That sure didn't take long.
The BCS trotted out just its second poll of the season earlier this week, but the man-vs.-machine debate is already at a full-throated roar.
Most people wait until the end of the season to crank up the volume because by then, the number of teams getting hosed has been trimmed to a manageable few.
What's given the debate more immediacy is that more big-time programs are unbeaten two months into the season -- the largest number in 21 years -- and as many as five legitimate title contenders could hit the tape with perfect records.
What's made it impossible to ignore is that Notre Dame, college football's lightning rod, has landed squarely in the middle of that pack.
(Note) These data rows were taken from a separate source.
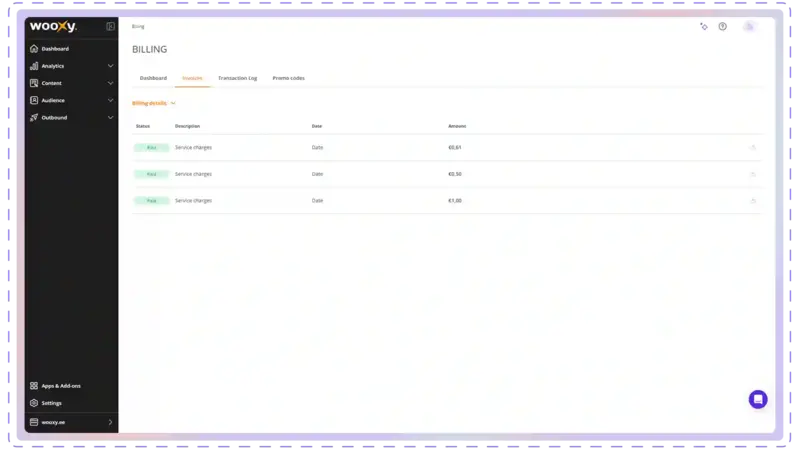
Task: Open the user profile avatar
Action: (x=749, y=26)
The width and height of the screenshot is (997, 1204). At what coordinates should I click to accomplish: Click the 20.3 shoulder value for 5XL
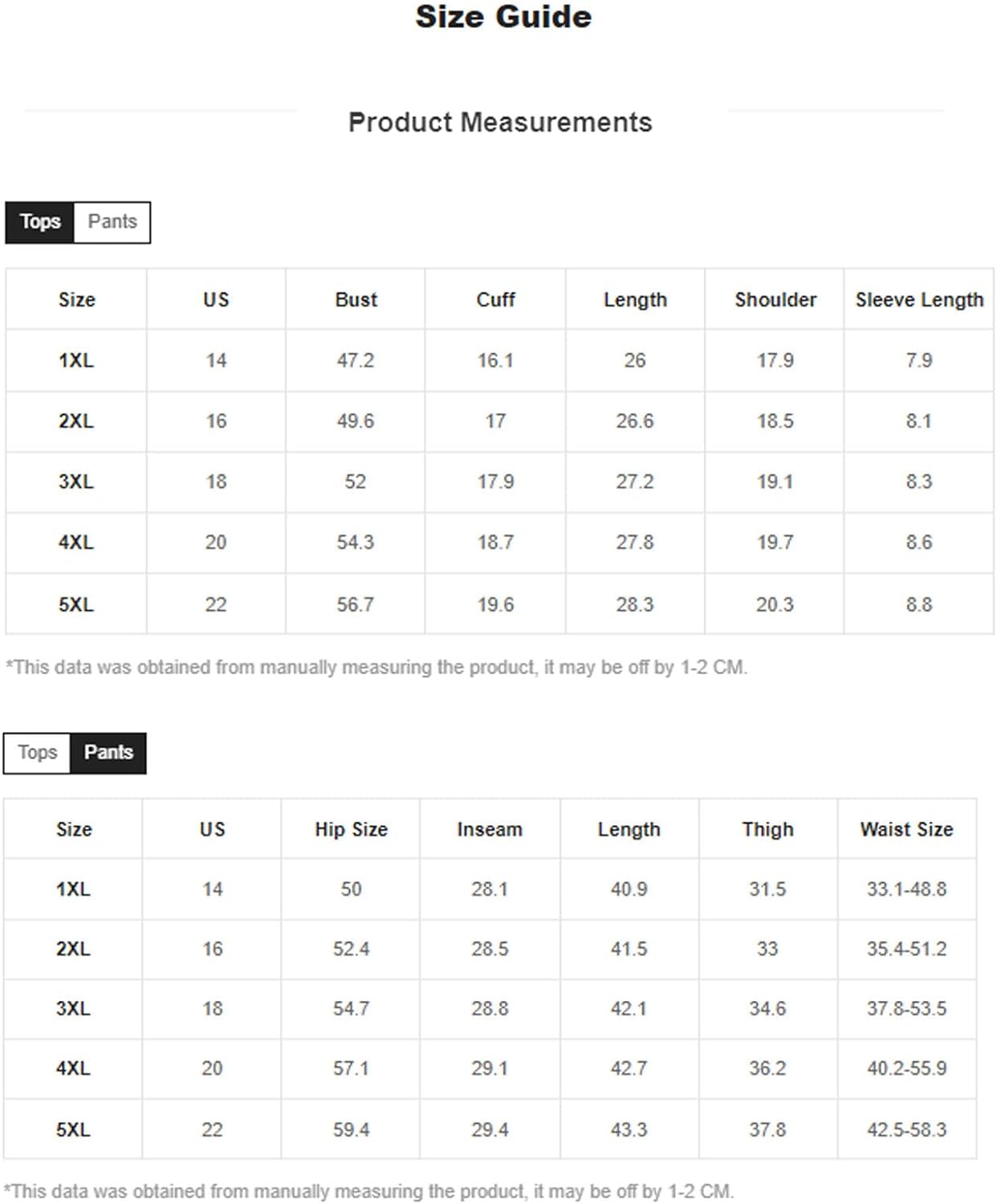(775, 604)

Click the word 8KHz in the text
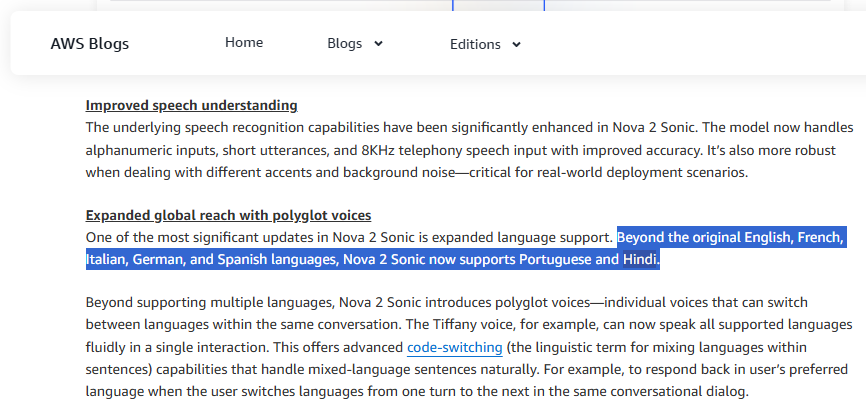378,150
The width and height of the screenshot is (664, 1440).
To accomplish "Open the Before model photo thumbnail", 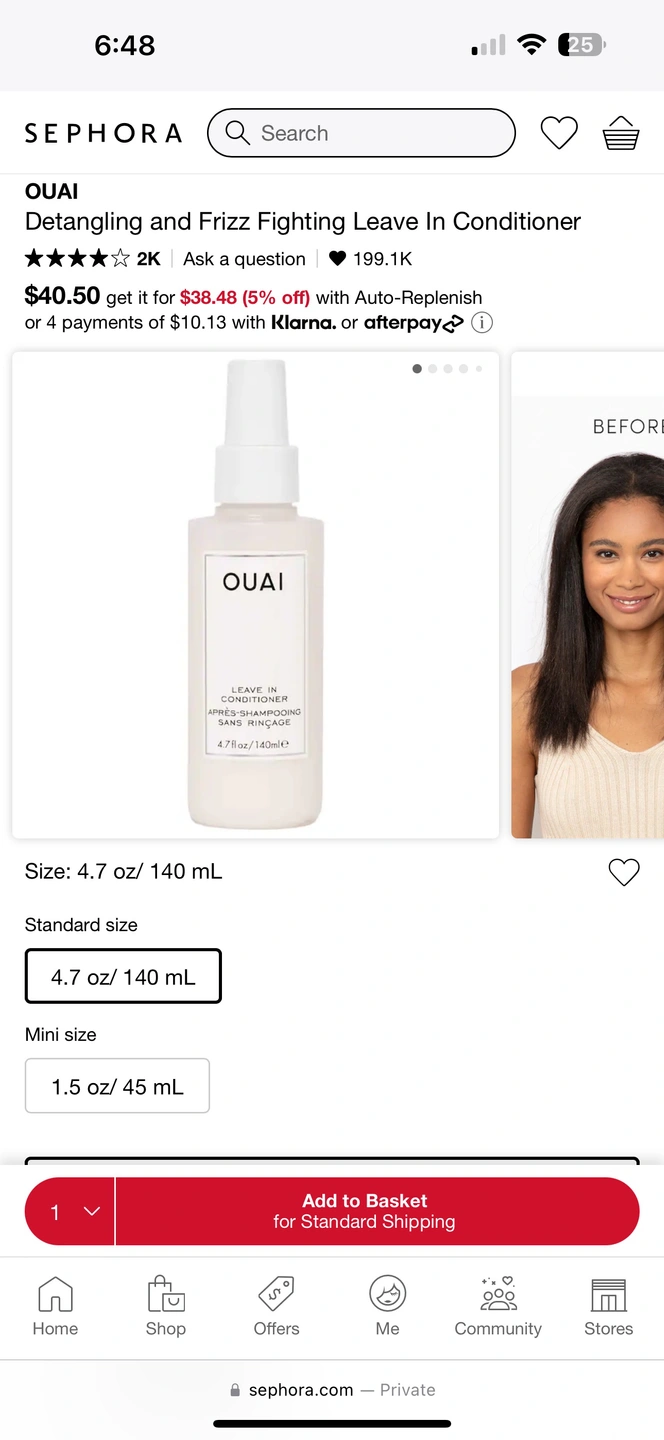I will (x=588, y=595).
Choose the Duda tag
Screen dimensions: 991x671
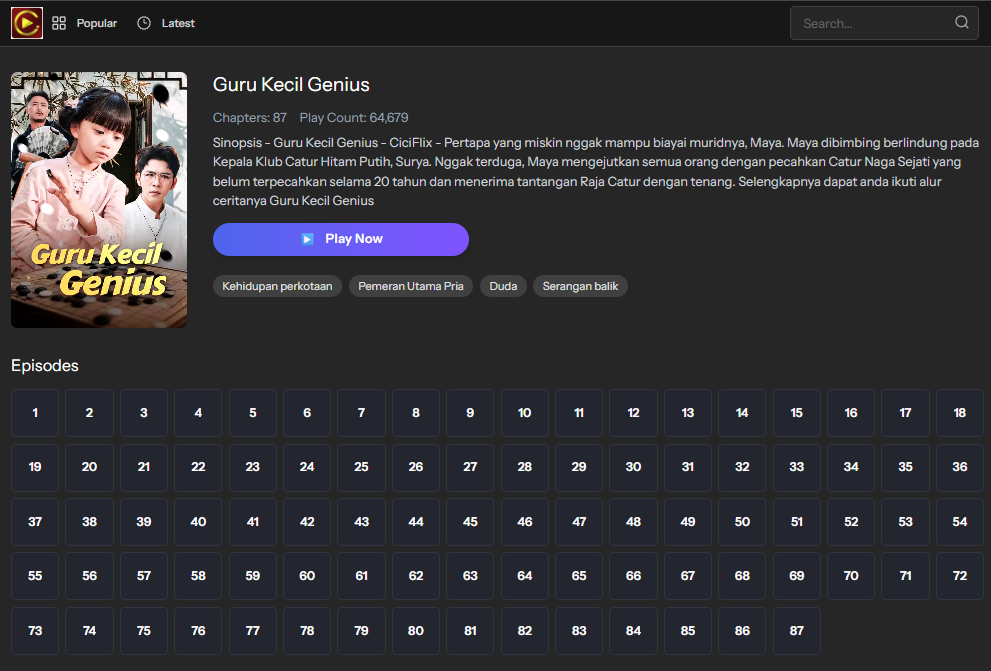coord(503,286)
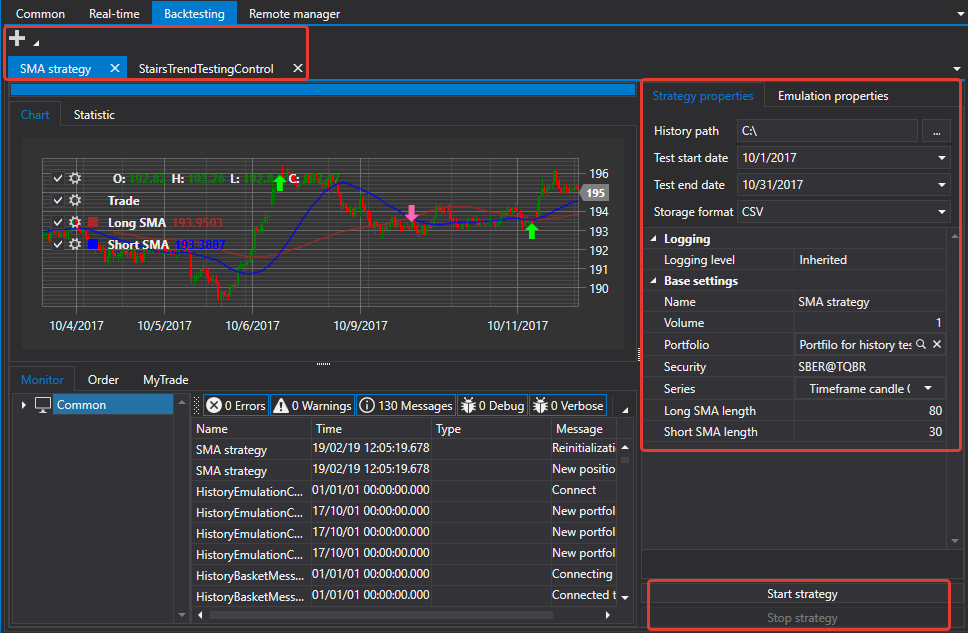968x633 pixels.
Task: Click the Portfolio search magnifier icon
Action: coord(920,344)
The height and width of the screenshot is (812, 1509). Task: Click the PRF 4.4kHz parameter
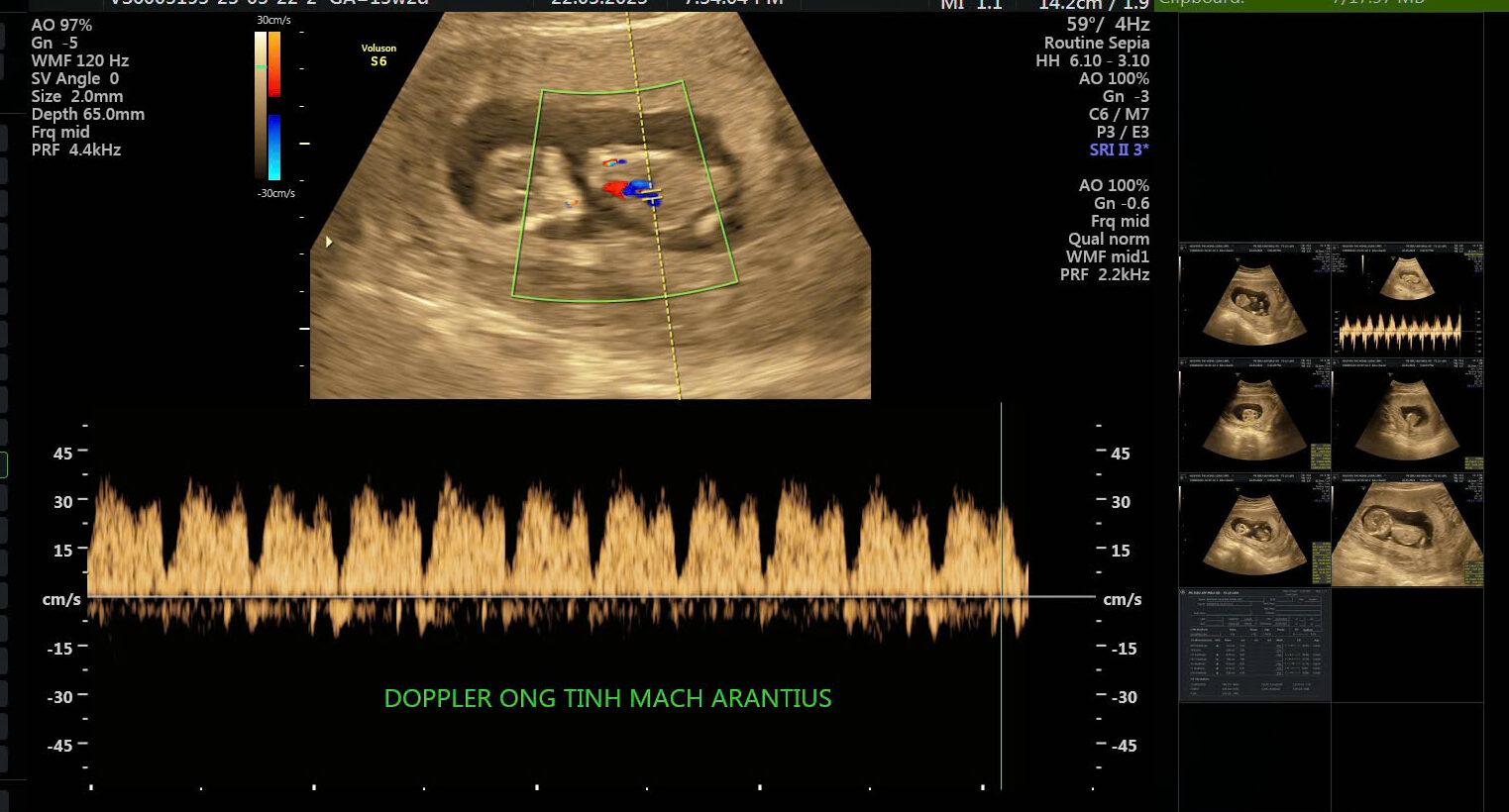click(x=76, y=150)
Last Saturday, the Fighting Irish ventured into Doak Campbell Stadium, a very hostile environment, and punished what was supposed to be a good Florida State team.
How good does that make Notre Dame?
Everybody has an opinion. This was FSU coach Bobby Bowden's: "They kept us bumfuzzled all day."
Turns out the Seminoles weren't the only ones who were bumfuzzled.
For some reason, the coaches who vote in the USA Today-ESPN poll looked at ND 34, FSU 24 and decided to leave the Fighting Irish exactly where they were Saturday morning, at No. 6. The writers and broadcasters who vote in The Associated Press poll were impressed enough to reshuffle the deck, moving them up two places to No. 4.
Disagreements between the humans who vote in the AP and coaches polls are nothing new. They've been going on for decades; that's why the national championship came to be called a "mythical" title in the first place.
But most of the guesswork was supposed to be taken out of the process five seasons ago, with the advent of the BCS, or Bowl Championship Series.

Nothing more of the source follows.